Ein Bächlein fliesst durch den Spielplatz Birkenwäldli im zugerischen Unterägeri. Die Temperaturen sind frühlingshaft. Kinder schaukeln, rennen und klettern in der grosszügigen Anlage am See. Doch die Idylle trügt: In Pflanzen des Spielplatzes fand das vom K-Tipp beauftragte Labor Rückstände von Schädlingsbekämpfungsmitteln.
Die Testredaktion des K-Tipp sammelte Mitte April auf zehn Kinderspielplätzen in verschiedenen Kantonen der Deutsch- und der Westschweiz Pflanzenmaterial: Gras, Blumen, Blätter und Holzschnitzel, mit denen Kinder auf den Spielwiesen und zwischen Kletterburgen, Schaukeln und Rutschbahnen in Kontakt kommen können. Die Spielplätze befinden sich sowohl in städtischen als auch in ländlichen Gebieten.
Insektengifte an fünf Spielplätzen
Ein deutsches Labor analysierte für den K-Tipp das gesammelte Material auf über 600 Pestizide. Resultat: Der Spielplatz von Unterägeri ist kein Einzelfall. Sechs der zehn untersuchten Orte waren mit Pestiziden belastet. Fünf Materialproben enthielten ein bis zwei dieser Substanzen, eine Probe sogar drei Chemikalien (siehe Tabelle im PDF).
Am häufigsten fand das Labor das Insektizid Formetanat. Es wird zur Bekämpfung von Insekten wie Wanzen und Milben eingesetzt, vor allem bei Obst und Gemüse. Es war in den Pflanzen aus Berikon AG, Kreuzlingen TG, Männedorf ZH, Schübelbach SZ und Unterägeri ZG enthalten.

------------------------

→ **Aufgabe A**
Übersetze diesen Satz aus dem Lesetext ins Englische: „Die Spielplätze befinden sich sowohl in städtischen als auch in ländlichen Gebieten.“
→ **Aufgabe B**
Zitiere aus dem Lesetext wortgetreu die Stelle von „Insektengifte an fünf“ bis „Unterägeri ZG enthalten.“.

→ **Bereitgestelltes Material**

------------------------

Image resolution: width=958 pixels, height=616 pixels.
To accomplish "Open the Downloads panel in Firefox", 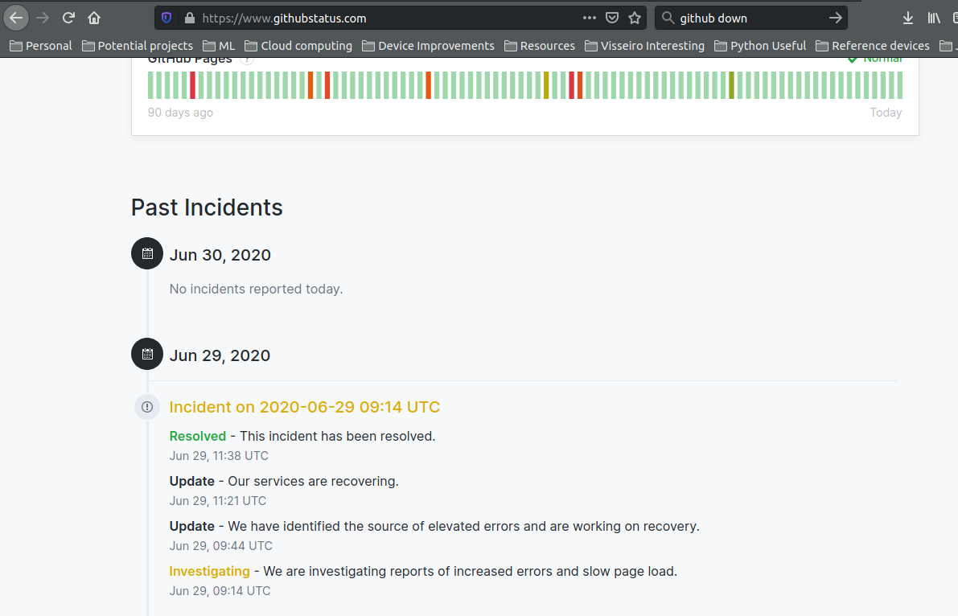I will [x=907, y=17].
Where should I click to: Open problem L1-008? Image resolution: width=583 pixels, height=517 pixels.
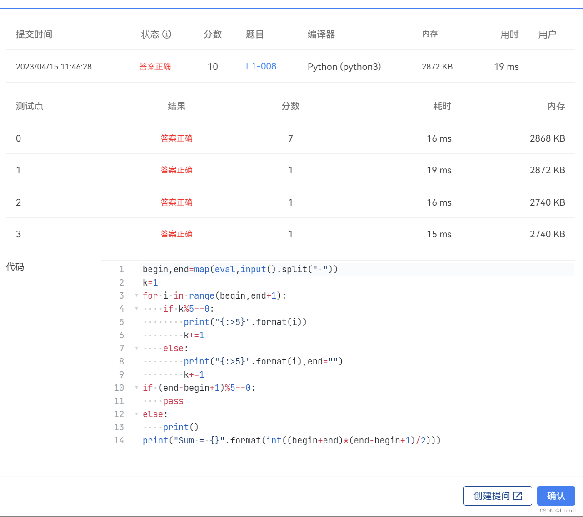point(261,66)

------------------------

→ **Lösung A**
The playgrounds are located in both urban and rural areas.

→ **Lösung B**
Insektengifte an fünf Spielplätzen
Ein deutsches Labor analysierte für den K-Tipp das gesammelte Material auf über 600 Pestizide. Resultat: Der Spielplatz von Unterägeri ist kein Einzelfall. Sechs der zehn untersuchten Orte waren mit Pestiziden belastet. Fünf Materialproben enthielten ein bis zwei dieser Substanzen, eine Probe sogar drei Chemikalien (siehe Tabelle im PDF).
Am häufigsten fand das Labor das Insektizid Formetanat. Es wird zur Bekämpfung von Insekten wie Wanzen und Milben eingesetzt, vor allem bei Obst und Gemüse. Es war in den Pflanzen aus Berikon AG, Kreuzlingen TG, Männedorf ZH, Schübelbach SZ und Unterägeri ZG enthalten.